I got a cute little computer game from the recent Steam winter sale that hammered this point home for me.
Mini Metro, as the name suggests, has you building trains to connect stations throughout the world’s biggest metropolises.
Sounds easy, right? Here’s the four-part catch:
- More destinations pop up as the game goes on
- Commuter “demand” for some stations also changes over time
- You get limited resources (tracks, interchanges, etc.) doled out over the course of the game
- The total commuter population keeps increasing until the game ends
When does it end? When your transit system can’t shuttle people around fast enough to keep one of your stations from overcrowding.
It’s an absorbing little game that got me thinking more about what makes for effective mass transport. One of the first and most lasting impressions: there is no one-and-done solution. As Mahler tries to show, a mass transit system needs to keep adapting if it’s to sustain the same growth that it helps kindle.
And that leads to trickier problems of who takes charge of that adaptation, how it’s to be carried out, where the funds will come from, and so on.
(Cue the inevitable intrusion of politicking. In the Philippines, for example, politicians hurl the perpetually broken-down MRT at each other like toxic sludge. The MRT’s operations and anomalous attempts at “improvement” have even been the subject of Senate inquiry.)
Of course, Mini Metro simplifies the transportation knot immensely. In a way, so does Mahler for NYC’s particular variant. As the public transit consultant Jarrett Walker points out, effective mass transit systems depend on many factors, not just capacity. For cases like the NYC subway, there’s a host of locale-specific circumstances that affect a system’s development — or decline.
Where does that leave us?
Well, I agree with Mahler’s placement of the subway (and mass transit in general) within the larger framework of the city’s growth. It enriches the context of maintenance and development issues for systems like the NYC subway.

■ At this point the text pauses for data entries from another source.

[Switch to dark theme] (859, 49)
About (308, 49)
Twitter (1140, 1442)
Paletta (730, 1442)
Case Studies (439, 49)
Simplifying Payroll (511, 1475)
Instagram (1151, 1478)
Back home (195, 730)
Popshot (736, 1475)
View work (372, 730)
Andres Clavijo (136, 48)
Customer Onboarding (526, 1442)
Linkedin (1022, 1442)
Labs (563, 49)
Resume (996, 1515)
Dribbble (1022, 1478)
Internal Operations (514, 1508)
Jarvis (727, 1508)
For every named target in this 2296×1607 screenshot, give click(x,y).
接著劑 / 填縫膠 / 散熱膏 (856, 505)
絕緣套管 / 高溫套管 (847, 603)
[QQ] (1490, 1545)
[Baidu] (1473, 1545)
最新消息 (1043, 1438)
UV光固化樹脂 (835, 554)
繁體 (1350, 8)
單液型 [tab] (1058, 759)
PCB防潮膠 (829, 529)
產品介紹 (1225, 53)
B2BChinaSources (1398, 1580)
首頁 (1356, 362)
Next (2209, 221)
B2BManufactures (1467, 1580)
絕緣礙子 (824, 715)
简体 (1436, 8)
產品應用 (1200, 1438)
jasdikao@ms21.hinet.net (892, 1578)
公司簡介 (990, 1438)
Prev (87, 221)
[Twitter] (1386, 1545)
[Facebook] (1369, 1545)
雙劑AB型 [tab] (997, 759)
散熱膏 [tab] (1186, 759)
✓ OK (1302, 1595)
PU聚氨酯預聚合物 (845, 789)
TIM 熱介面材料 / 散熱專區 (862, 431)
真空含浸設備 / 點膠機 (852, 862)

Other comments about the piece on the NYT site have pointed out shortcomings, such as Mahler’s alleged failure to hold public officials/institutions accountable for what’s happening to the New York subway. That may be the case; I don’t know enough about the NYC public transit situation to tell. Still, I can appreciate how Mahler forges clear and urgent links between transport and economy, society, growth.
Nipping back to Jarrett Walker’s Mini Metro review, he highlights the accuracy of the game’s “message”:
“Politicians demand that transit systems spread out but not that they provide enough intensity — whether that means frequency, speed, or … capacity. Transit agencies are always being told to spread themselves thin.”
I think it’s safe to extend that comment beyond the politicians. In his NYT article, Mahler, I think, at least presents a good case for why we should change that.